Cerai secara verstek berarti perceraian yang diputuskan oleh pengadilan tanpa dihadiri oleh salah satu pihak (tergugat/suami) meskipun telah dipanggil dengan resmi.
Putusan ini dijatuhkan karena tergugat tidak hadir dalam persidangan atau tidak mewakilkan kuasanya, meskipun sudah dipanggil secara resmi.
Meski telah resmi bercerai, Arya Saloka dan Putri Anne sama sekali tidak ribut soal hak asuh anak dan harta gono-gini.
Afalah Abdurrahim, kuasa hukum Arya Saloka mengatakan bahwa kliennya dan Putri Anne telah memiliki kesepakatan soal hak asuh anak, yaitu hak asuh dimiliki oleh Putri Anne.

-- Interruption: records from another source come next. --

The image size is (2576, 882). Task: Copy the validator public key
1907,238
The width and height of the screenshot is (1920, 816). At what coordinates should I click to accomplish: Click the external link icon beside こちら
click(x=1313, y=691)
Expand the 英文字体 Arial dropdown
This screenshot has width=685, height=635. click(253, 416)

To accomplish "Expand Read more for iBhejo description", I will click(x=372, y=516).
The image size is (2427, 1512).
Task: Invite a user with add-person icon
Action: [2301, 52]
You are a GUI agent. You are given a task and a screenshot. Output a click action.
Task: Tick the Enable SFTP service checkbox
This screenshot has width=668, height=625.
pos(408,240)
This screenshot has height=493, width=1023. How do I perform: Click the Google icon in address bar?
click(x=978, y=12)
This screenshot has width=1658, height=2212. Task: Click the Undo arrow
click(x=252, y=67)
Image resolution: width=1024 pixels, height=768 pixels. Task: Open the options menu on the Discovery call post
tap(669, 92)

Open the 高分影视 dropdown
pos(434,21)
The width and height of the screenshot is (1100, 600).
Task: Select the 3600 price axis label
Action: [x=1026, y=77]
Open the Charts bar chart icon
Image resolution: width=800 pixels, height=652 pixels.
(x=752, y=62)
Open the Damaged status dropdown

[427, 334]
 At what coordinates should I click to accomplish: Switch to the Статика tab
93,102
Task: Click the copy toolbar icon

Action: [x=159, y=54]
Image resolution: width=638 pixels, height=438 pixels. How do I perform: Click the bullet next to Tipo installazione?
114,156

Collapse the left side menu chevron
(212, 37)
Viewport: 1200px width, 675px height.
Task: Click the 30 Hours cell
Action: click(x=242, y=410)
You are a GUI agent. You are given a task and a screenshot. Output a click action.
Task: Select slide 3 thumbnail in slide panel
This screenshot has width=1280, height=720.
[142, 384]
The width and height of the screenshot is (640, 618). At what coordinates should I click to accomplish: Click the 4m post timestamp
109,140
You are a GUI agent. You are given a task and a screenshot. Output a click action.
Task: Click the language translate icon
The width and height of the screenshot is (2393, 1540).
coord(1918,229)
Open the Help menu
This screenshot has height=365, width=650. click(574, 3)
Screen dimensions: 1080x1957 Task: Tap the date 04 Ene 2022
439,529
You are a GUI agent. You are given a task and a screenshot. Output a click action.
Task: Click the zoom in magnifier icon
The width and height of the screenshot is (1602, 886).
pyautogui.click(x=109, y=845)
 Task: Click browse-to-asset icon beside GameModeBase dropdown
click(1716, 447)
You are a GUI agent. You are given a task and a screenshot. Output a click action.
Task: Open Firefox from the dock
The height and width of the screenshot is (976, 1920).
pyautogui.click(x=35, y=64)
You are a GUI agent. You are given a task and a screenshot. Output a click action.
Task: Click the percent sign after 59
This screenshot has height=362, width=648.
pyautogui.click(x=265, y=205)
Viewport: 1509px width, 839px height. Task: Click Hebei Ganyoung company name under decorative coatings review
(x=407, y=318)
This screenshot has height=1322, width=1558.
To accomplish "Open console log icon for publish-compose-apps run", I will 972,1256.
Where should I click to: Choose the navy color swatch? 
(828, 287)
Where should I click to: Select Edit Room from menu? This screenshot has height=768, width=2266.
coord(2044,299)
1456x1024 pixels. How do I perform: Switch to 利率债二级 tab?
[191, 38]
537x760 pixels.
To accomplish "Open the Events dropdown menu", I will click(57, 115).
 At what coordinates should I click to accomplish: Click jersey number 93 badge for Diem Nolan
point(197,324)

“Secara hukum memang di bawah 12 tahun hak asuh anak jatuh kepada ibunya,” ucap Afalah Abdurrahim, dikutip Jumat (30/5/2025).
Afalah kembali menegaskan bahwa Arya Saloka dan Putri Anne telah memiliki kesepakatan untuk tidak adanya pembagian waktu dalam mengasuh anak.